■ Activity ■
Begin with the line holding "This screenshot has height=599, width=670." and end with the last line of the records below. Set down exactly those lines and leave out every picture.

_ _ _ _

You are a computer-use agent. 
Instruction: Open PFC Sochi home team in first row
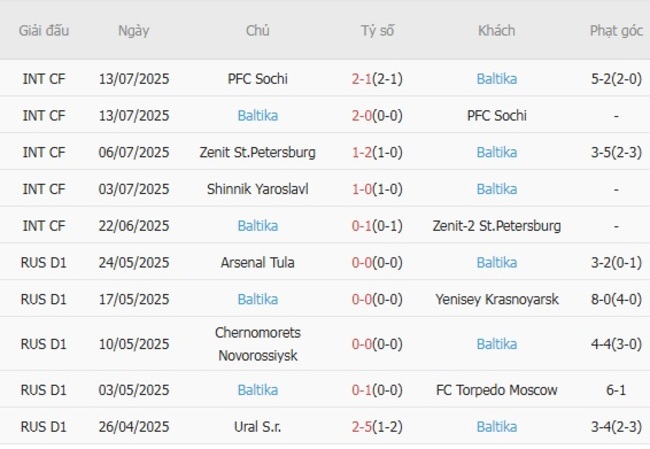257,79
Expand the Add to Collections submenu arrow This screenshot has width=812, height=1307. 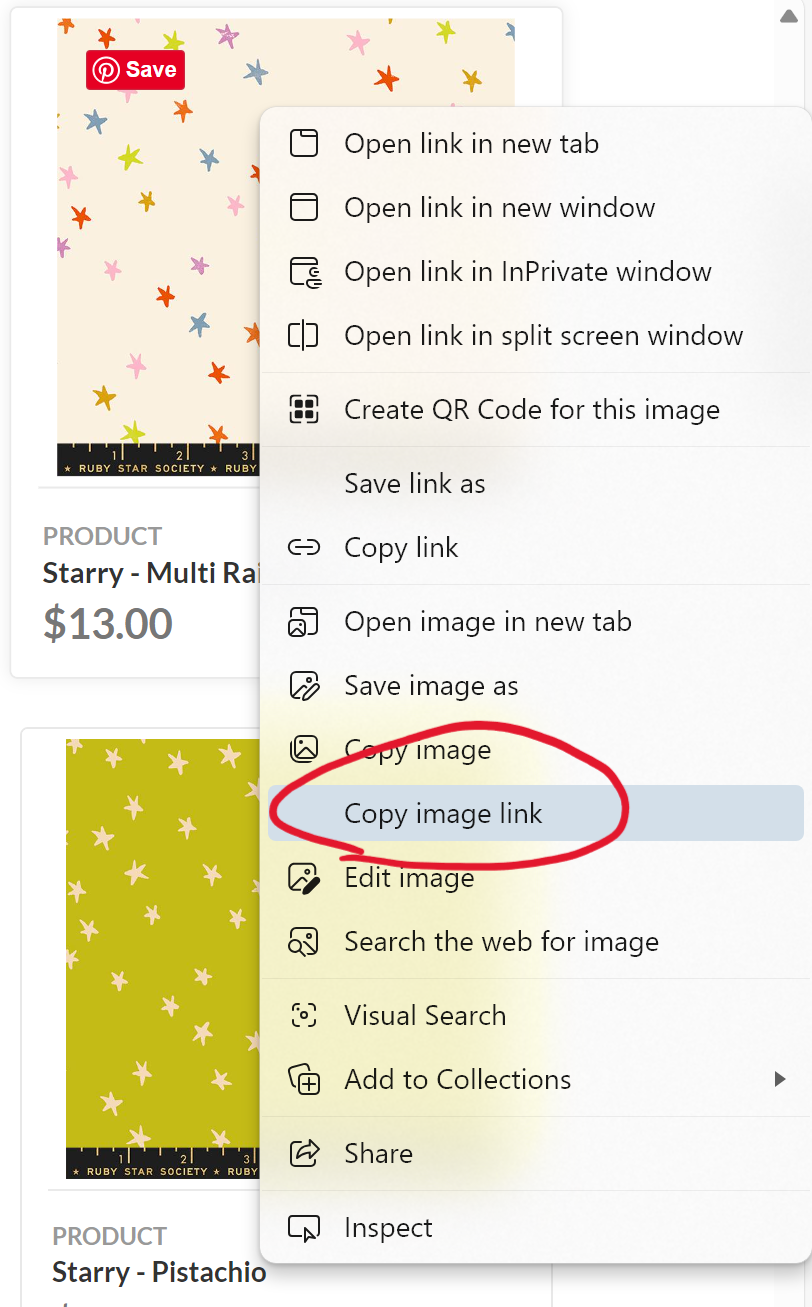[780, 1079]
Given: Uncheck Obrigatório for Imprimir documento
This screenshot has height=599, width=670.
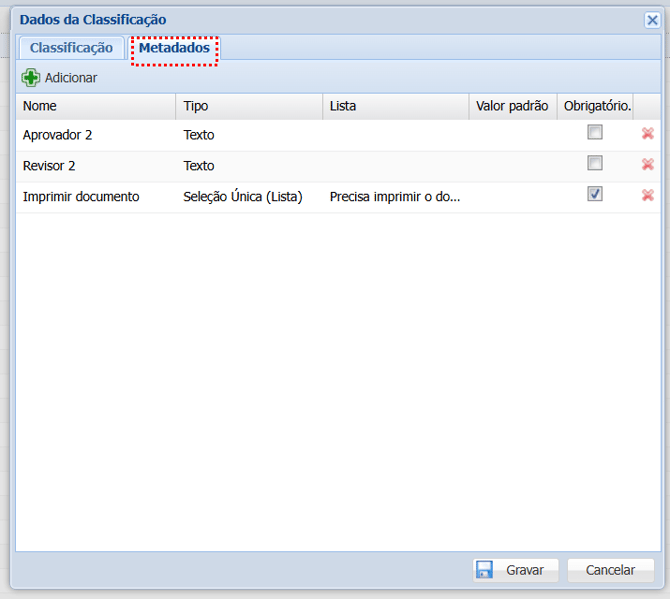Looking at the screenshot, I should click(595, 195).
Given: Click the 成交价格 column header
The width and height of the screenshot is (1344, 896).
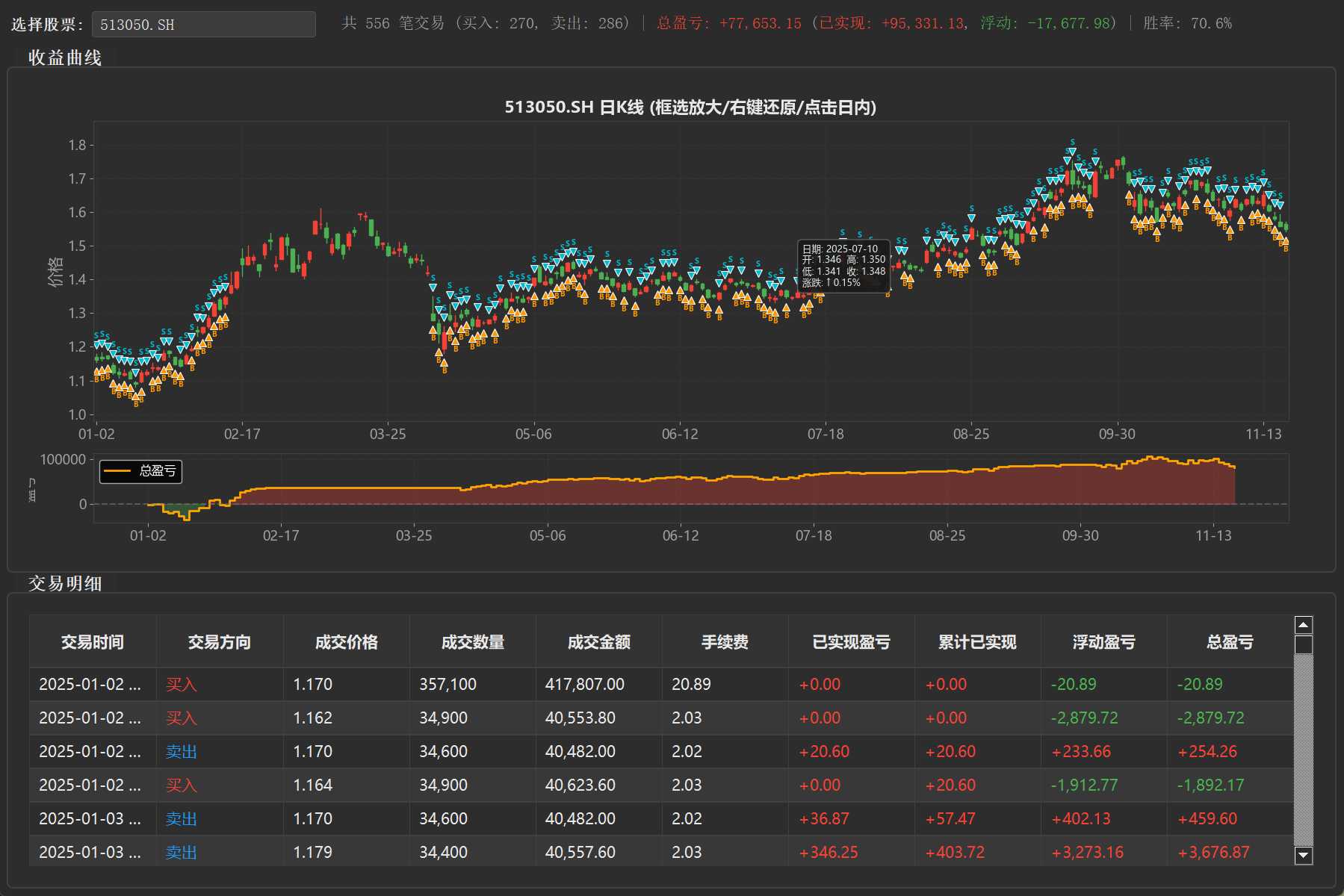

_ _ _ _

■ Your response ■
This screenshot has height=599, width=670.
Looking at the screenshot, I should click(595, 195).
Given: Click the 成交价格 column header
The width and height of the screenshot is (1344, 896).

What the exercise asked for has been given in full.